The hard part is not the technology. The hard part is finding clients who understand what a voice agent can actually do, and setting realistic expectations. Most small business owners have never interacted with a good AI voice agent. Give them a demo call. Let them talk to the bot. When they experience a real conversation with sub-100ms latency, they get it immediately.
---
Honest Comparison: Cartesia vs Everyone Else
| Feature | Cartesia | ElevenLabs | Play.ht | Deepgram |
|---|---|---|---|---|
| TTS Latency | < 100ms | 400-800ms | 600ms-1.2s | 300-600ms |
| Voice Quality | Good (not great) | Excellent | Very Good | Good |
| Voice Cloning | 3-5 min audio | 1-3 min audio | 1 min audio | N/A (STT) |
| Emotion Range | Limited | Good | Moderate | N/A |
| Price (500K chars/mo) | $25 | $22 (Creator) | $39 (Creator) | $0.0059/min |
| SDK Quality | Good | Excellent | Good | Excellent |
| Best For | Voice agents | Audiobooks, creative | Content, YouTube | Transcription |
Cartesia wins on latency. ElevenLabs wins on voice quality and expressiveness. Play.ht wins on value for content creators (built-in editor, voice library). Deepgram is a transcription company that added TTS — their latency is good but their TTS voice quality lags behind the dedicated platforms.
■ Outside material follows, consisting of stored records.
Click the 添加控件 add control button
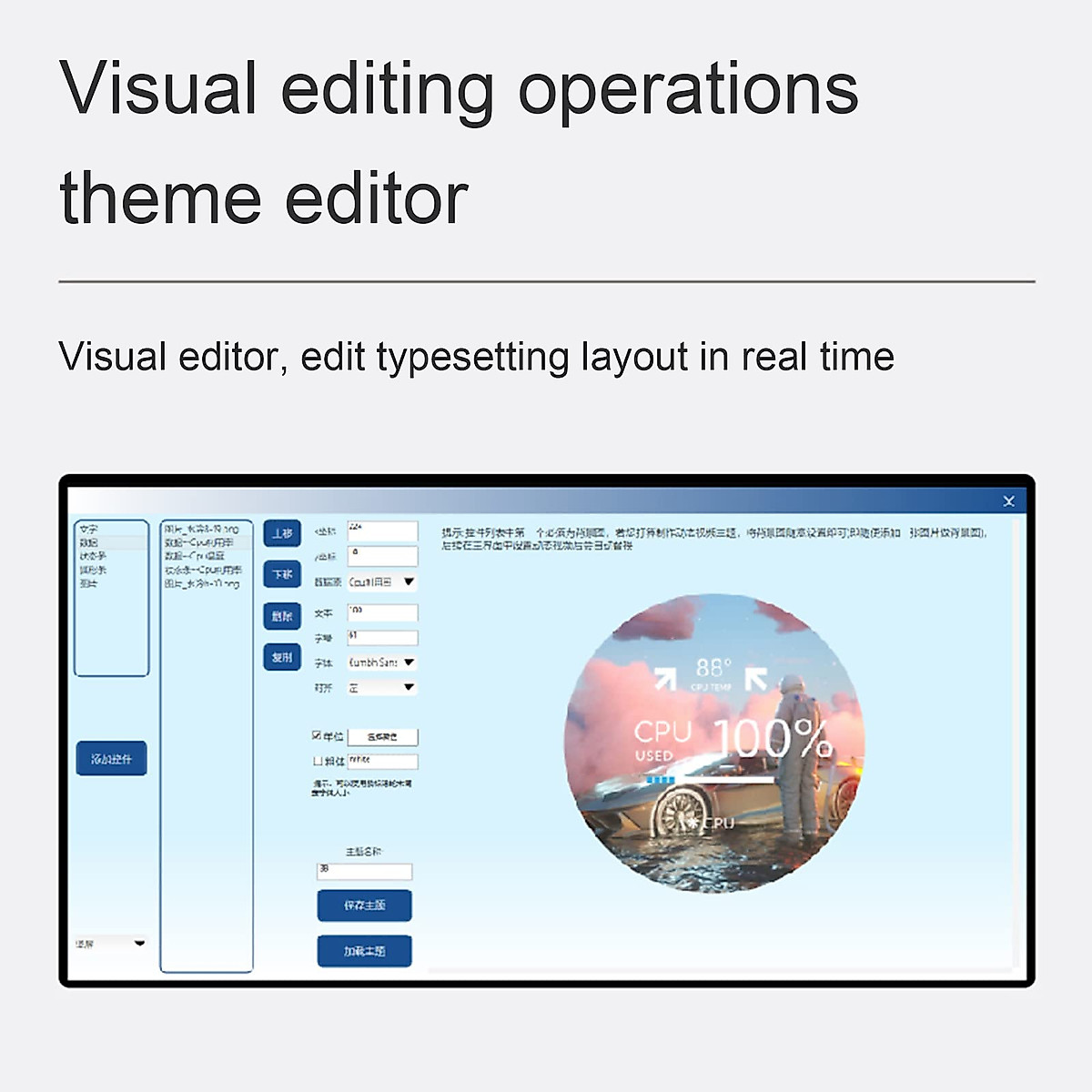 tap(111, 758)
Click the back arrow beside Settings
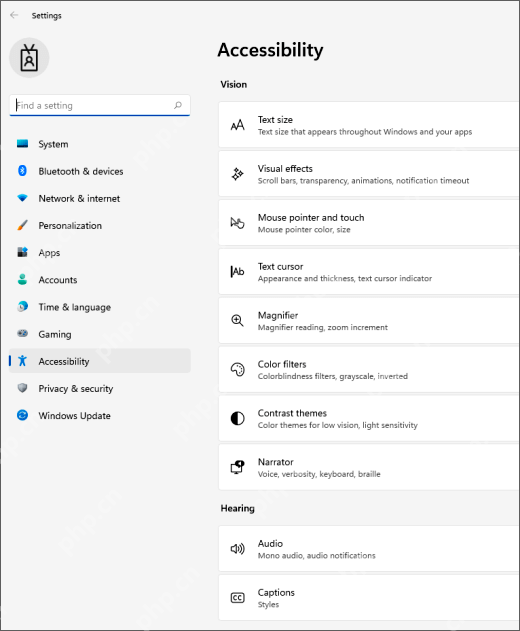Image resolution: width=520 pixels, height=631 pixels. tap(14, 15)
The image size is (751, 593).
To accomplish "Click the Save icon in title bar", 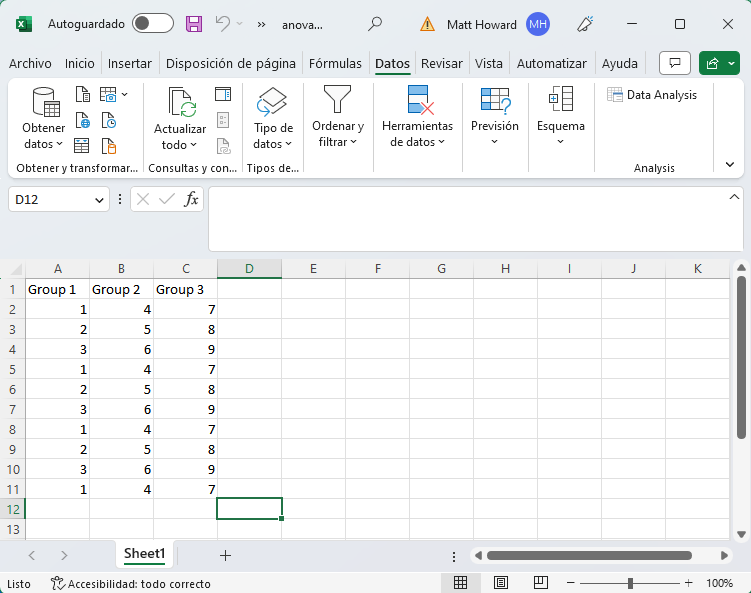I will tap(194, 23).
My setup: Cartesia for real-time voice agents, ElevenLabs for pre-recorded content and client voice-overs, Deepgram for speech-to-text (their STT is genuinely excellent). Three tools, three purposes, $80/month total. One voice agent client pays for all of it.
---
Bottom Line
Cartesia is not the best TTS API for every use case. If you are producing an audiobook, use ElevenLabs. If you are making YouTube videos, use Play.ht. If you just need captions, use Deepgram.
But if you are building a voice agent — something that needs to respond to human speech in real time, over the phone, without making people wait — Cartesia is the best option right now. The latency advantage is real and measurable. I have the call duration data to prove it.
The catch: you need to commit to building on their platform, accept the pricing model, and deal with the fact that they are a younger company than ElevenLabs with a smaller voice library and less mature tooling. If you can live with that, the technology delivers.
For monetization: voice agents for SMBs at $300-$500/month per client is a viable solo business. The technology works today. The market is not saturated — most small businesses have never spoken to an AI voice agent that actually sounds good. Go build one and show them.